(RECORD EXCERPTS):
+-------+

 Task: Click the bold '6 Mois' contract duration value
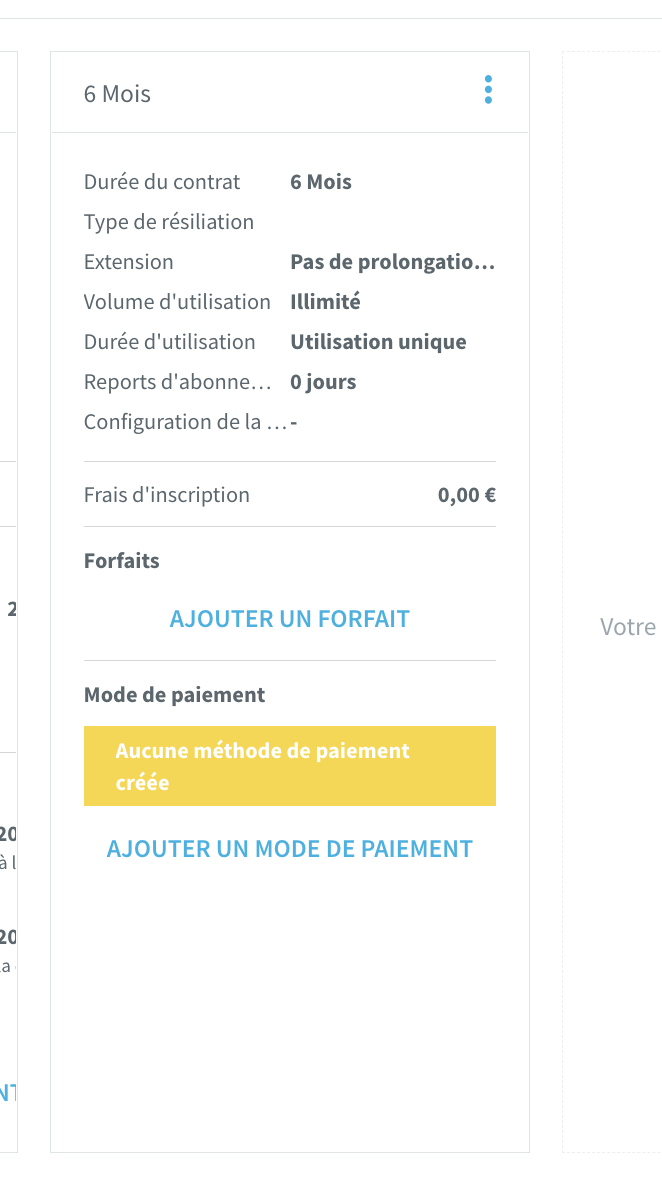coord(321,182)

+-------+

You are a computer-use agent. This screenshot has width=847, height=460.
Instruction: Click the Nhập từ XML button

+-------+

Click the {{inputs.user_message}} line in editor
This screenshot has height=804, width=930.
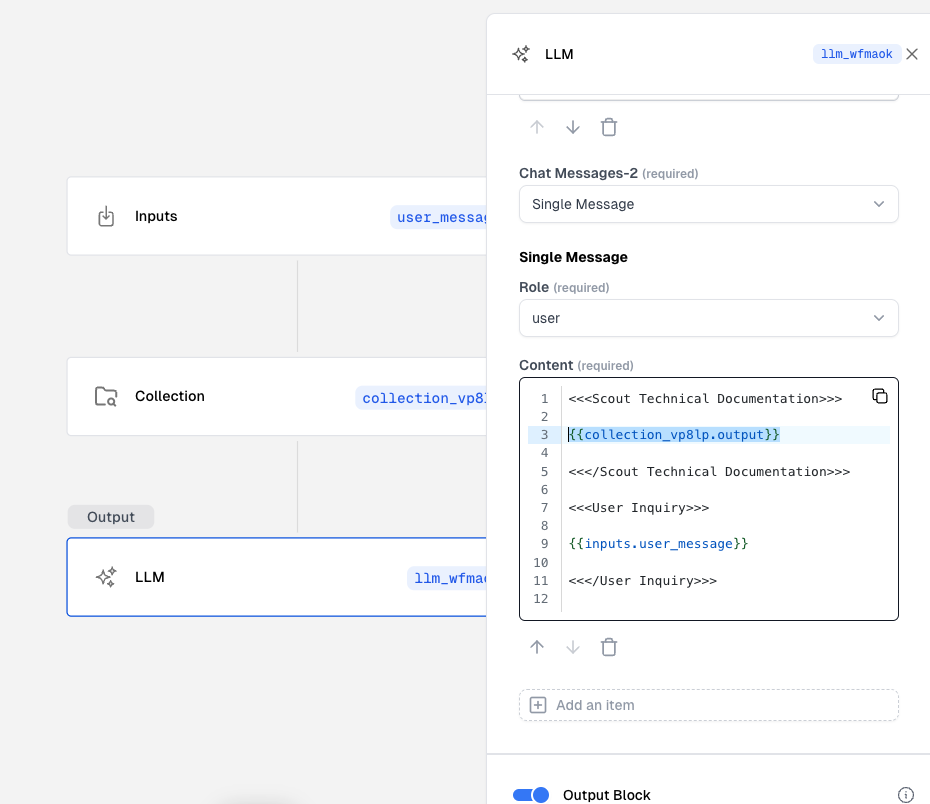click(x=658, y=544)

+-------+

(WHAT THIS TASK INVOLVES): Please recast the rows between the line holding "Task: Click the" and the line holding "coord(321,182)", inclusive, as a numbered list with no blank lines. Leave the pictures out of your answer.

(SOLUTION FOR THIS TASK):
1.  Task: Click the bold '6 Mois' contract duration value
2. coord(321,182)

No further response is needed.